# [What you are asked to do]
Quote every one of the entries below verbatim, leaving the pictures out of your reproduction.

==== Supplied data ====

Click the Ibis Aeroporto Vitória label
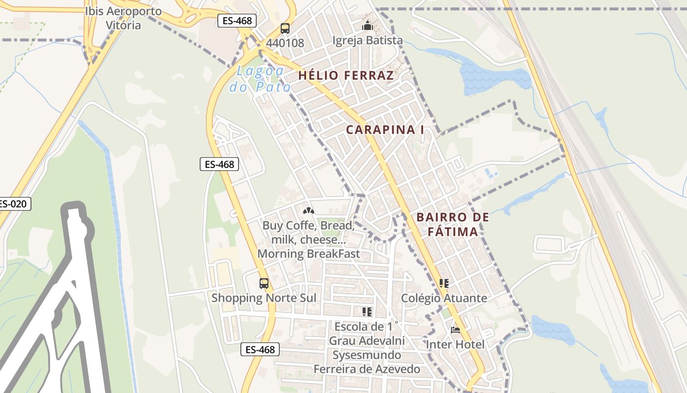tap(123, 18)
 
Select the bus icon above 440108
tap(285, 28)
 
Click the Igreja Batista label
tap(368, 40)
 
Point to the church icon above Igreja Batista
tap(368, 26)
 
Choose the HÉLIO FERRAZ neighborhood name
tap(346, 75)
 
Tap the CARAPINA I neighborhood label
tap(385, 130)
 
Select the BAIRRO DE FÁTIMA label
tap(452, 224)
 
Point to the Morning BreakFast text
tap(309, 254)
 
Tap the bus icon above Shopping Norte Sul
tap(264, 283)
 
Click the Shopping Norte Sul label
tap(264, 298)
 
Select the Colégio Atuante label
tap(444, 298)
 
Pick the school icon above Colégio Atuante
tap(444, 283)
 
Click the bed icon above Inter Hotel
tap(455, 330)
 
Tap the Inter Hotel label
tap(455, 344)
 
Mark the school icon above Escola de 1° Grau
tap(367, 312)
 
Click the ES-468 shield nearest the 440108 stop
tap(235, 21)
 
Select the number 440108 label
tap(285, 43)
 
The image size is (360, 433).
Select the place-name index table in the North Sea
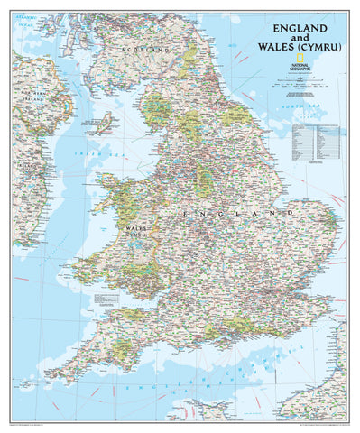coord(315,140)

====

# [Response to this task]
Click the Ibis Aeroporto Vitória label
tap(123, 18)
 
Select the bus icon above 440108
tap(285, 28)
 
Click the Igreja Batista label
tap(368, 40)
 
Point to the church icon above Igreja Batista
tap(368, 26)
 
Choose the HÉLIO FERRAZ neighborhood name
tap(346, 75)
 
Tap the CARAPINA I neighborhood label
tap(385, 130)
 
Select the BAIRRO DE FÁTIMA label
tap(452, 224)
 
Point to the Morning BreakFast text
tap(309, 254)
 
Tap the bus icon above Shopping Norte Sul
tap(264, 283)
 
Click the Shopping Norte Sul label
tap(264, 298)
 
Select the Colégio Atuante label
tap(444, 298)
 
Pick the school icon above Colégio Atuante
tap(444, 283)
 
Click the bed icon above Inter Hotel
tap(455, 330)
 
Tap the Inter Hotel label
tap(455, 344)
 
Mark the school icon above Escola de 1° Grau
tap(367, 312)
 
Click the ES-468 shield nearest the 440108 stop
tap(235, 21)
 
Select the number 440108 label
tap(285, 43)
 
The image size is (360, 433).
Select the place-name index table in the North Sea
coord(315,140)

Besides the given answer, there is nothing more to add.